Week 32: Quirks of the S&P 500 & The Power Behind Meme Stock Upside

Briefing: The S&P500 is the biggest brand name in the investment world. It’s known as the index that passively tracks the 500 largest public US companies, but that’s not 100% true and the list of exceptions is growing. The very late addition of Tesla in December of last year is a prime example. | The options market is the driving force behind the unusual performance in “meme stocks.”

Noticeable Missing Names In The S&P 500

Square was in the news last week for acquiring AfterPay, an Australian leader in the ‘buy now, pay later’ space. Square is also known for CashApp, the payment terminals that you see at coffee shops and small businesses, and for generally being a classic Silicon Valley leader in the digital finance revolution. Square now has a market cap of $120B, making it one of the top 100 largest public US companies, but it is not in the S&P 500.
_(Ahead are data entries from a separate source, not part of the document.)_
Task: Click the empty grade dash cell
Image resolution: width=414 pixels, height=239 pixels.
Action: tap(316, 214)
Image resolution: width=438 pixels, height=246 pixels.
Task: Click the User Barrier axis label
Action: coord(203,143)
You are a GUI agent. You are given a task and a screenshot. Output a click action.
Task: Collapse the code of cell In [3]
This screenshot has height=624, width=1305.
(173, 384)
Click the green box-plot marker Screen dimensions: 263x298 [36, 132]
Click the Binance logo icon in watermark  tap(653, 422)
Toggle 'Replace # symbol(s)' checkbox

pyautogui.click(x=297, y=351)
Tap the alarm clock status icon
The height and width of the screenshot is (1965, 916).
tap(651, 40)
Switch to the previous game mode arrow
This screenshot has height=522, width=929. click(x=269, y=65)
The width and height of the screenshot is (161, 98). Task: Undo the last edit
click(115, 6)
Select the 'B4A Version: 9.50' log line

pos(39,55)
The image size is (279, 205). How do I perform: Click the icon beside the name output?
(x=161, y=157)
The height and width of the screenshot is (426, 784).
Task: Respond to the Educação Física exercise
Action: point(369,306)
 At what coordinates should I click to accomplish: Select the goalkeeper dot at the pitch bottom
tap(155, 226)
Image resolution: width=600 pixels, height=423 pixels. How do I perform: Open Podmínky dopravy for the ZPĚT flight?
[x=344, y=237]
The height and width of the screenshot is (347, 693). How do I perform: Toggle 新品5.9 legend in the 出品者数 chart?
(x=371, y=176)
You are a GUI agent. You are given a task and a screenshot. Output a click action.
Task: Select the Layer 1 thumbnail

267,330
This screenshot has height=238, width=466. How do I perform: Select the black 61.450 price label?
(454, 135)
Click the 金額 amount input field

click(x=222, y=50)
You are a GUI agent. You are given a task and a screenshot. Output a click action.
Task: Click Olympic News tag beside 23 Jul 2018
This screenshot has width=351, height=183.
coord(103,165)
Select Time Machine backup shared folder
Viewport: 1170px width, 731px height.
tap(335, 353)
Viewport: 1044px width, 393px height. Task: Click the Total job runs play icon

The S&P 500 is known for tracking the largest 500 stocks in the US by market cap, but that’s not exactly true. Rather than being a rules-based index, the list of companies is maintained by a special and fairly secretive committee at the S&P Dow Jones Indices company.

Tesla was added to the S&P 500 in December last year at a staggering $640B valuation, which was probably about 5 years too late. S&P 500 investors missed at least a 10x Tesla return over that period of time.

The S&P 500 investment committee tends to follow a profitability rule. It’s less of a rule and more of a guideline. It may seem like a reasonable idea to only invest in profitable companies, but it’s not really how the world works in 2021. Silicon Valley leaders realized early on that, due to power laws, it’s more important to capture entire markets and figure out the profitability later. Google, Facebook and Amazon are perfect examples of grow first, find profitability later. They are each worth more than $1T today.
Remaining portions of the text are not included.